LinkedIn has agreed to pay $1.8 million to nearly 700 female workers in California after the Department of Labor alleged that they were subjected to “systemic, gender-based pay discrimination.”
In doing so, LinkedIn failed to comply with an Executive Order that prohibits companies from discriminating against workers based on gender, the DOL alleged. LinkedIn denied violating the order.
“While we have agreed to settle this matter, we do not agree with the government’s claims; LinkedIn pays and has paid its employees fairly and equitably when comparing similar work,” the tech company said in a statement Monday.
The DOL’s findings emerged from a routine evaluation by the Office of Federal Contract Compliance Programs (OFCCP) looking into LinkedIn’s compensation policies and practices between March 1, 2015, and March 1, 2017.
The OFCCP said that after controlling for other factors, LinkedIn paid some female employees “at a statistically significant lower rate than their male counterparts, which if proven, could result in a violation of the Executive Order.”

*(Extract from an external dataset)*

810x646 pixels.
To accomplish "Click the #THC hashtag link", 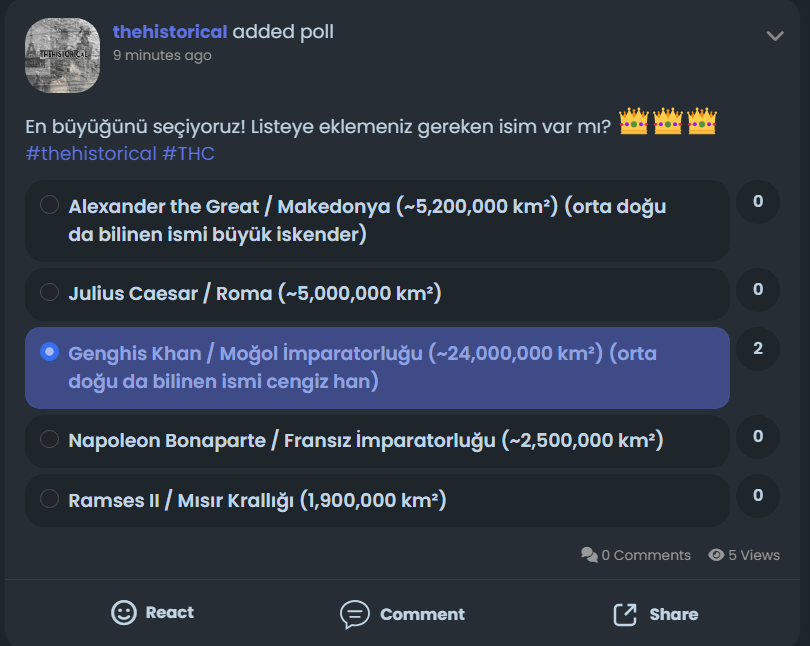I will [189, 154].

The findings were based on sources including employment policies, records, and compensation data for individual employees, as well as interviews with managerial, non-managerial, and HR employees.
Under a conciliation agreement between the company and the DOL, LinkedIn will pay around $1.75 million in back wages and more than $50,000 in interest to 686 workers. It will also conduct an internal review and make salary adjustments if it finds that its compensation isn’t gender-neutral.
“Our agreement will ensure that LinkedIn better understands its obligations as a federal contractor and complies in the future,” Jane Suhr, the OFCCP’s regional director for San Francisco, said in a statement.
LinkedIn said that its 2021 equal pay analysis found that globally its female staff earned $0.999 for every $1.00 earned by male staff and that it regularly evaluated its pay practices “to ensure our employees are being compensated fairly.” The company says women make up nearly 42% of its leadership globally.
Full-time female workers in the US on average earned 16.9% less than male workers in 2021, according to the Bureau of Labor Statistics. In 2000, that figure was 23.1%.